» **Written instruction a**: In the thread about INSERT performance on partitioned tables, which function locks all of the partitions when an application inserts records?

» **Given passage**:
Performance improvements of INSERTs to a partitioned table

Started by Kato, Shoabout 7 years ago6 messages
#1Kato, Sho
Kato, Sho
kato-sho@jp.fujitsu.com

Hi,

I want to discuss performance improvements of INSERTs to a partitioned table.

When an application inserts records into a table partitioned into thousands, find_all_inheritors() locks all of the partitions.
Updating partition key locks in the same way.

So, Execution time becomes longer as the number of partition increases.

* nparts 8

testdb=# explain analyze insert into test.accounts_history(aid, delta, mtime) values(8, 5000, current_timestamp);
QUERY PLAN
---------------------------------------------------------------------------------------------------------
Insert on accounts_history (cost=0.00..0.02 rows=1 width=20) (actual time=0.281..0.281 rows=0 loops=1)
-> Result (cost=0.00..0.02 rows=1 width=20) (actual time=0.079..0.080 rows=1 loops=1)
Planning Time: 0.080 ms
Execution Time: 0.362 ms
(4 rows)

» **Dataset excerpts**:
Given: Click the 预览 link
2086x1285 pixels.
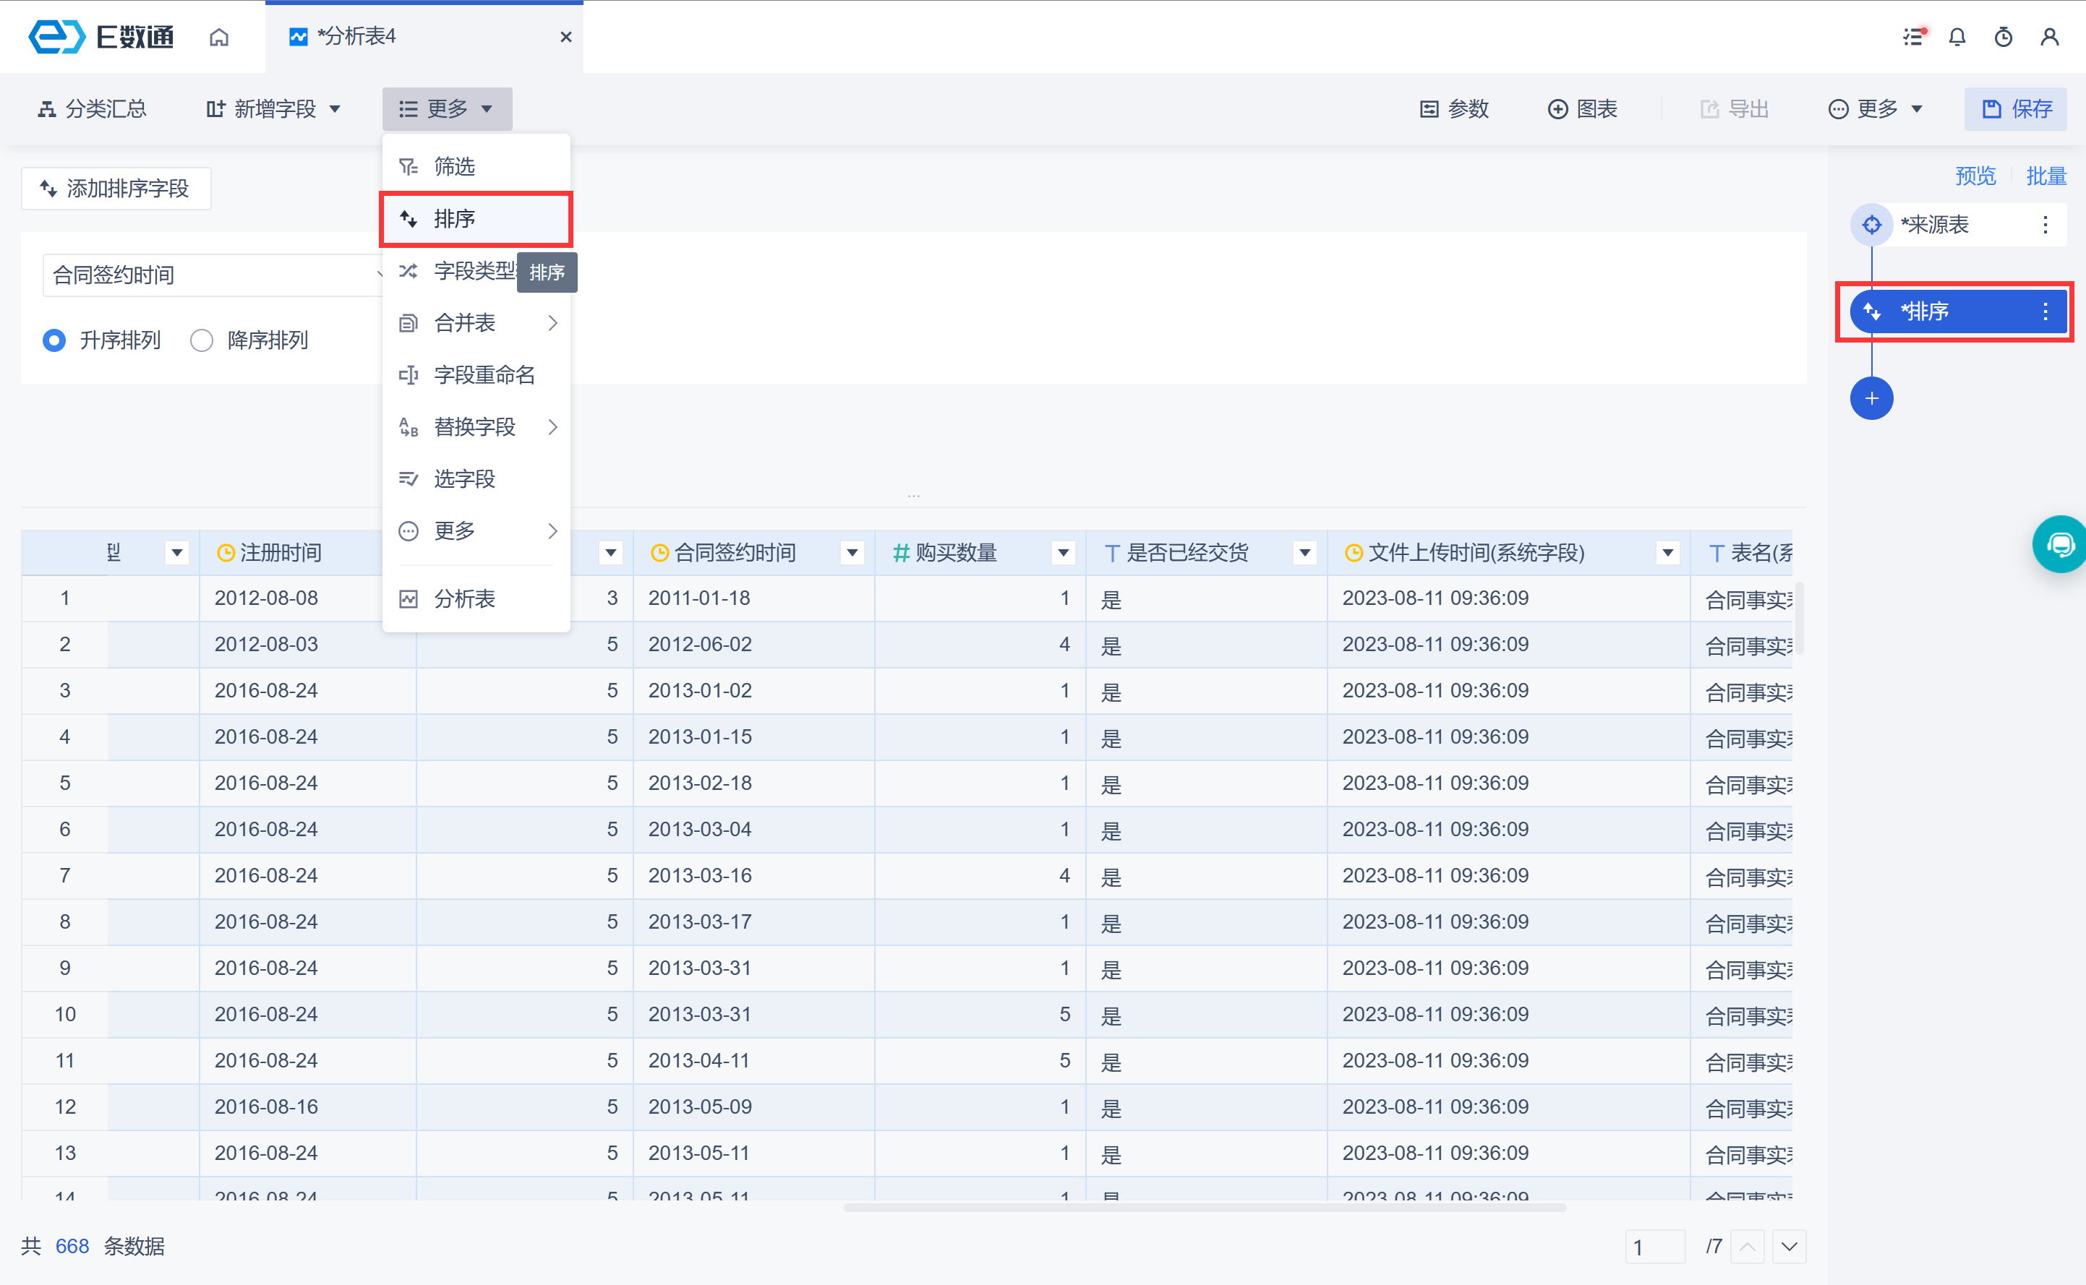Looking at the screenshot, I should click(1975, 176).
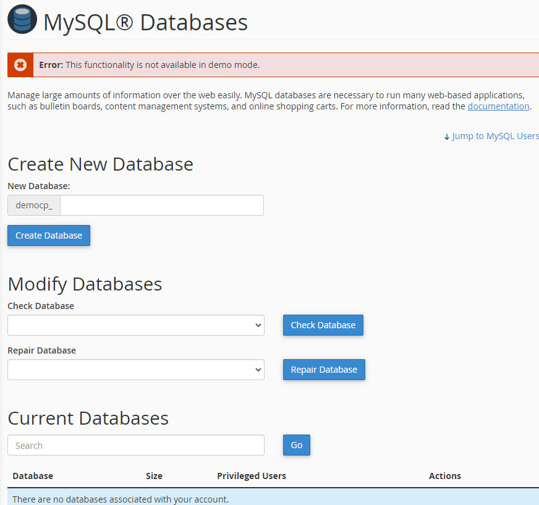
Task: Click the red error X icon
Action: tap(20, 65)
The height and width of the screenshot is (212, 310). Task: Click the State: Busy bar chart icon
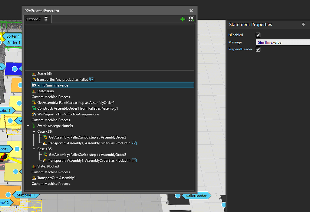click(x=34, y=91)
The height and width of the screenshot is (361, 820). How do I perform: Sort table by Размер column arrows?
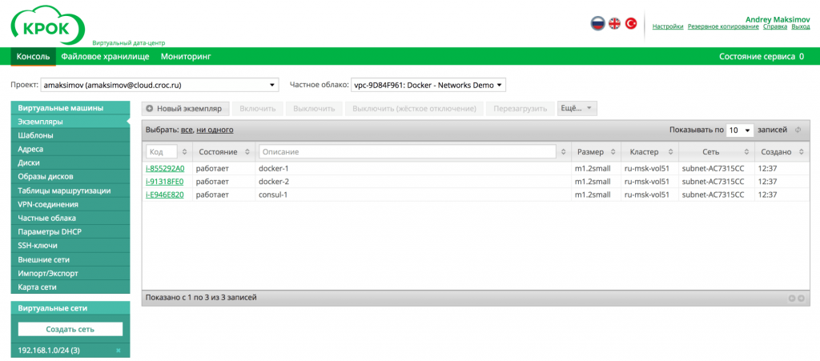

» **Written instruction b**: Convert the rows from the very first one through the line containing "click(x=34, y=91)", inclusive, into a JSON list of strings with one string per line. Skip blank lines and leave the pictures out.

» **Solution a**: find_all_inheritors()

» **Solution b**:
[
  "Given: Click the 预览 link",
  "2086x1285 pixels.",
  "Looking at the screenshot, I should click(1975, 176).",
  "Task: Click the red error X icon",
  "Action: tap(20, 65)",
  "The height and width of the screenshot is (212, 310). Task: Click the State: Busy bar chart icon",
  "click(x=34, y=91)"
]